* **Document**
--------------------------------------------------

Isaiah 7:14

Isaiah 7:14 is a verse of the Book of Isaiah in which the prophet Isaiah, addressing king Ahaz of Judah, promises the king that God will destroy his enemies; as a sign that his oracle is a true one, Isaiah predicts that an almah (young woman of marriagable age) will shortly give birth to a child whose name will be Immanuel, "God is with us", and that the threat from the enemy kings will be ended before the child grows up.[1]

Photographic reproduction of the Great Isaiah Scroll, the best preserved of the biblical scrolls found at Qumran (from 2nd century BC).
The last part of Isaiah 7:14 in Hebrew.

Historical context

In the mid-8th century BCE the Kingdom of Israel (called Ephraim in Isaiah) and its ally Aram-Damascus (or Syria) besieged Jerusalem to force king Ahaz of Judah into joining a coalition against the Neo-Assyrian Empire, the aggressive "great power" to the northeast. Ahaz turned to Assyria itself for help and the Assyrians destroyed Syria and Ephraim and Judah became an Assyrian vassal state.

In the late 8th century Hezekiah, the son and successor of Ahaz, eventually rebelled, thinking that with Egyptian help he could regain Judah's independence, but Egyptian aid was not forthcoming. Jerusalem was put under siege again, and Hezekiah was able to save himself only by paying tribute. By the late 7th century Assyria fell to a new "great power", the Neo-Babylonian Empire, and in 586 BCE Judah was conquered by the Babylonians and part of its population deported to Mesopotamia. The exile lasted only a few decades, however, for in 539 Babylon in turn was conquered by the Achaemenid Empire and the exiles were allowed to return to Jerusalem.[2]

Biblical text

Prelude - Isaiah 7:1-10

Judah is faced with invasion by its northern neighbours, the Kingdom of Israel (also called Ephraim) and Aram-Damascus (Syria), but God instructs the prophet Isaiah to tell king Ahaz that God will destroy Judah's enemies (Isaiah 7:1-10):

When Ahaz ... was king of Judah, Rezin, king of Syria, and Pekah ... king of Israel, marched on Jerusalem, they were unable to prevail against it. When the House of David was told that Syria had allied itself with Ephraim, their hearts and the hearts of their people trembled ... But the Lord said to Isaiah, "Go out to meet Ahaz, you and Shearjushab your son, ... and say to him, 'Be firm and keep calm, ... The Lord has said, 'It will not happen...' [3]

The prophecy - Isaiah 7:11-16

Isaiah delivers God's message to Ahaz and tells him to ask for a sign to confirm that this is a true prophecy (verse 7:11). Ahaz refuses, saying he will not test God (7:12). Isaiah replies that Ahaz will have a sign whether he asks for it or not, and the sign will be the birth of a child, and the child's mother will call it Immanuel, meaning "God-with-us" (7:13-14); by the time the infant "learns to reject the bad and choose the good" (i.e., is old enough to know right from wrong) he will be eating curds and honey, and Ephraim and Syria will be destroyed (7:15-16):

7:11 יא שְׁאַל-לְךָ אוֹת, מֵעִם יְהוָה אֱלֹהֶיךָ; הַעְמֵק שְׁאָלָה, אוֹ הַגְבֵּהַּ לְמָעְלָה.

--------------------------------------------------

* **Given records**

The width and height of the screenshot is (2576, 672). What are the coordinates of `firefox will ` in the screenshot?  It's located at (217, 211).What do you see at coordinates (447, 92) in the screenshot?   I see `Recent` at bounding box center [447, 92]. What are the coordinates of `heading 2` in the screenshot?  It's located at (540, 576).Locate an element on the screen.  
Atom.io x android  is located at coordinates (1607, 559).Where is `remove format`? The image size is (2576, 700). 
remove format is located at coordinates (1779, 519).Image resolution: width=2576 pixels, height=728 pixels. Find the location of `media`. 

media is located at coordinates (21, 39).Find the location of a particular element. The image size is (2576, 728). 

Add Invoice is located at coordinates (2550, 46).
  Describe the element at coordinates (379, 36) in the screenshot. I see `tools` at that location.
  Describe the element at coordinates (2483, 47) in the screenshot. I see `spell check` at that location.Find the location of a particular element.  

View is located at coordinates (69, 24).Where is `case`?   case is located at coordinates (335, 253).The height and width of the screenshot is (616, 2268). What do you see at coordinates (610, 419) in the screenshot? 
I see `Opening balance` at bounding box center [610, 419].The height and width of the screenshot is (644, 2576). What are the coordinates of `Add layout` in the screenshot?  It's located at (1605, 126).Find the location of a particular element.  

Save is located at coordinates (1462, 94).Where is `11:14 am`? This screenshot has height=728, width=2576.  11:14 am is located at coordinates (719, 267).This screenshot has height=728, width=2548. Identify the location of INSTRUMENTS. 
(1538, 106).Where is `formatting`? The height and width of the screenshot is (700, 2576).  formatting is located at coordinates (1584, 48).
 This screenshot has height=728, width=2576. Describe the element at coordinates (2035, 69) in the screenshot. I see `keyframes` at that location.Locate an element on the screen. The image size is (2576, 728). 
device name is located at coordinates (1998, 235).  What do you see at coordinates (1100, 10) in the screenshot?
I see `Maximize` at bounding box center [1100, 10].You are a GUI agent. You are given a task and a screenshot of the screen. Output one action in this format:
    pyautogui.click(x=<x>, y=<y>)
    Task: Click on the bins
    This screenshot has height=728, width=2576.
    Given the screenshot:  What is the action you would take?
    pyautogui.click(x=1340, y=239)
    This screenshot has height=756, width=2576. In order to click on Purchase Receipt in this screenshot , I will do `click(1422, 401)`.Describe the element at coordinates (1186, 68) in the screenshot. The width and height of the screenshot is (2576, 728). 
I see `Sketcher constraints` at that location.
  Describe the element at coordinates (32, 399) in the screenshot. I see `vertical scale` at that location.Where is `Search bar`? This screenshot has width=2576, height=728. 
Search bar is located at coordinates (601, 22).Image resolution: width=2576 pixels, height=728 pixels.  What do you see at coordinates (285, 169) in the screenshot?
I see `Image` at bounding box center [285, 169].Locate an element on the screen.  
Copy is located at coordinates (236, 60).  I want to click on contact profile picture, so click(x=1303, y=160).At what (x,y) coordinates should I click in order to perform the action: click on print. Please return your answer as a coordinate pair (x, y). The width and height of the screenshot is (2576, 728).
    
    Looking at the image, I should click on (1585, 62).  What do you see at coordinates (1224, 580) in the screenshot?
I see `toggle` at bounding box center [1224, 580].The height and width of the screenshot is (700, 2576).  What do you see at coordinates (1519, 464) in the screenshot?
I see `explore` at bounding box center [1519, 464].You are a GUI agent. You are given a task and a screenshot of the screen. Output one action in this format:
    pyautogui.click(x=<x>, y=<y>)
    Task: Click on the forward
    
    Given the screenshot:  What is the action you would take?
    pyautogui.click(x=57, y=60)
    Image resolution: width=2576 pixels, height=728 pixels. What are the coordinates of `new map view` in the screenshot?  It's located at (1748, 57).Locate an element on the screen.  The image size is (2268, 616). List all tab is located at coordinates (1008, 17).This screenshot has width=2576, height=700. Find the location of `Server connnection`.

--------------------------------------------------

* **Task set**
- A) In the text on Isaiah 7:14, in what year was Judah conquered by the Babylonians?
- B) Condense the paragraph of the Isaiah 7:14 text that begins "In the mid-8th century BCE" into a short bulleted list of its main facts.
- C) From the Isaiah 7:14 text, retype the stretch from "Historical context" through "Assyrian vassal state.".

* **Outputs**
- A) 586 BCE

- B)
- In the mid-8th century BCE, the Kingdom of Israel (Ephraim) and its ally Aram-Damascus (Syria) besieged Jerusalem.
- Their aim was to force King Ahaz of Judah into a coalition against the Neo-Assyrian Empire.
- Ahaz instead asked Assyria for help.
- The Assyrians destroyed Syria and Ephraim.
- Judah became an Assyrian vassal state.

- C)
Historical context

In the mid-8th century BCE the Kingdom of Israel (called Ephraim in Isaiah) and its ally Aram-Damascus (or Syria) besieged Jerusalem to force king Ahaz of Judah into joining a coalition against the Neo-Assyrian Empire, the aggressive "great power" to the northeast. Ahaz turned to Assyria itself for help and the Assyrians destroyed Syria and Ephraim and Judah became an Assyrian vassal state.